Owing to a limited set of three-photon states, we adopt a different method to bootstrap experimental datasets acquired from these states. Since these datasets are obtained from measuring independent projectors, we randomly permute these projectors and their corresponding relative (unnormalized) frequencies in order generate new measurement sequences as mock datasets. The 16 projectors offer us a total of 16! permutations for each state, allowing us to conveniently generate an abundance of bootstrapped training datasets that are clearly different from those used for testing. By a similar token to the spatial-mode photonic systems, each relative frequency ν_l here is a binomial random variable normalized by the number of copies N used to measure the lth projector. Therefore, bootstrapping these relative frequencies may be carried out by additive Gaussian random variables inasmuch as ${\nu }_{l}^{\prime }={\nu }_{l}+{w}_{l}\sqrt{{\nu }_{l}(1-{\nu }_{l})/N}$ , where w_l is a standard Gaussian random variable of zero mean and unit variance, and N = 500 is fixed as the estimated number of copies used to obtain the measured relative frequency for each projector, consistent with figure 9(b).

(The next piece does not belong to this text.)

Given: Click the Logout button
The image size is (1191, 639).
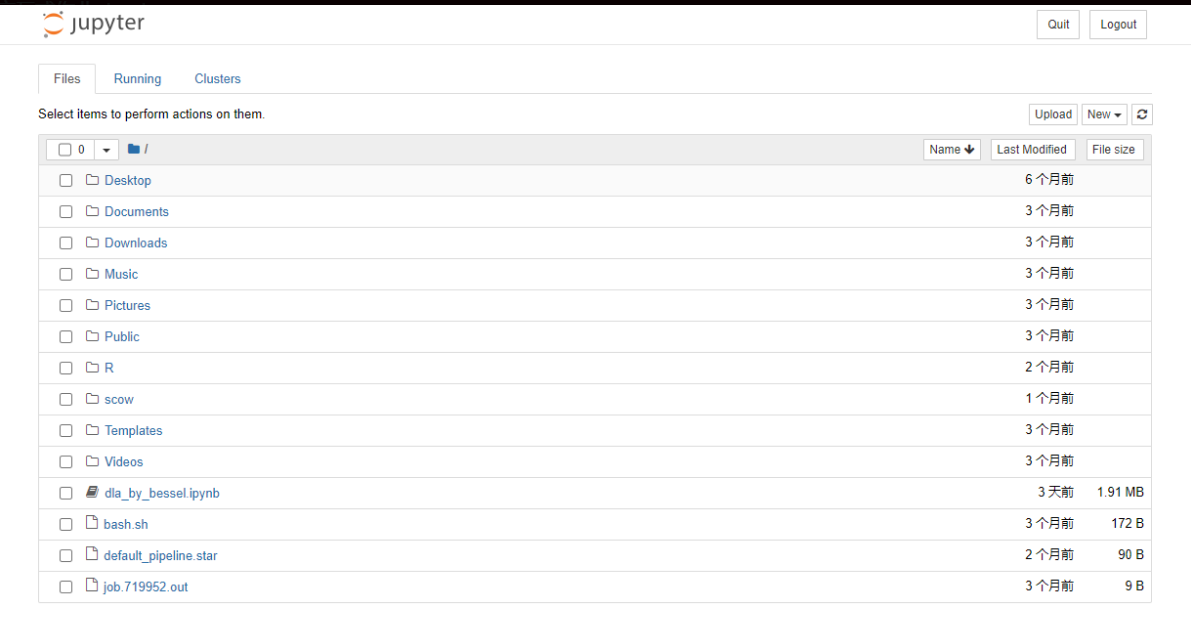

Figure 10 shows the enhanced prediction performances of ICCNet and FidNet. To generate this figure, a total of 5000 simulated and 5000 bootstrapped datasets are employed (m = 10 000) for each group of experiments to train the networks for every value of K and L. These new plots indicate that slightly fluctuating NN prediction curves on noisy experimental data can be smoothened when bootstrapped information about the noisy environment is incorporated into the training.

4.5. Suppression of systematic errors

To end this section, we shall now discuss the implications of all presented results, especially the computation performance graphs shown in figure 8, as far as real-time experimental systematic errors are concerned [94, 95]. As analytical results are unavailable, we resort to numerical analyses on the effects of ICC-computation-time reduction on such errors. For this purpose, we provide an important example of a kind of systematic drift phenomenon that is highly typical in optical fibers that carry spatial-mode photons, such as those of Hermite–Gaussian modes discussed in this article.

Focusing only on the transverse plane relative to the propagation direction of a laser beam, a given Hermite–Gaussian mode function u_m(x) of order m in the spatial x-coordinate is given by [96]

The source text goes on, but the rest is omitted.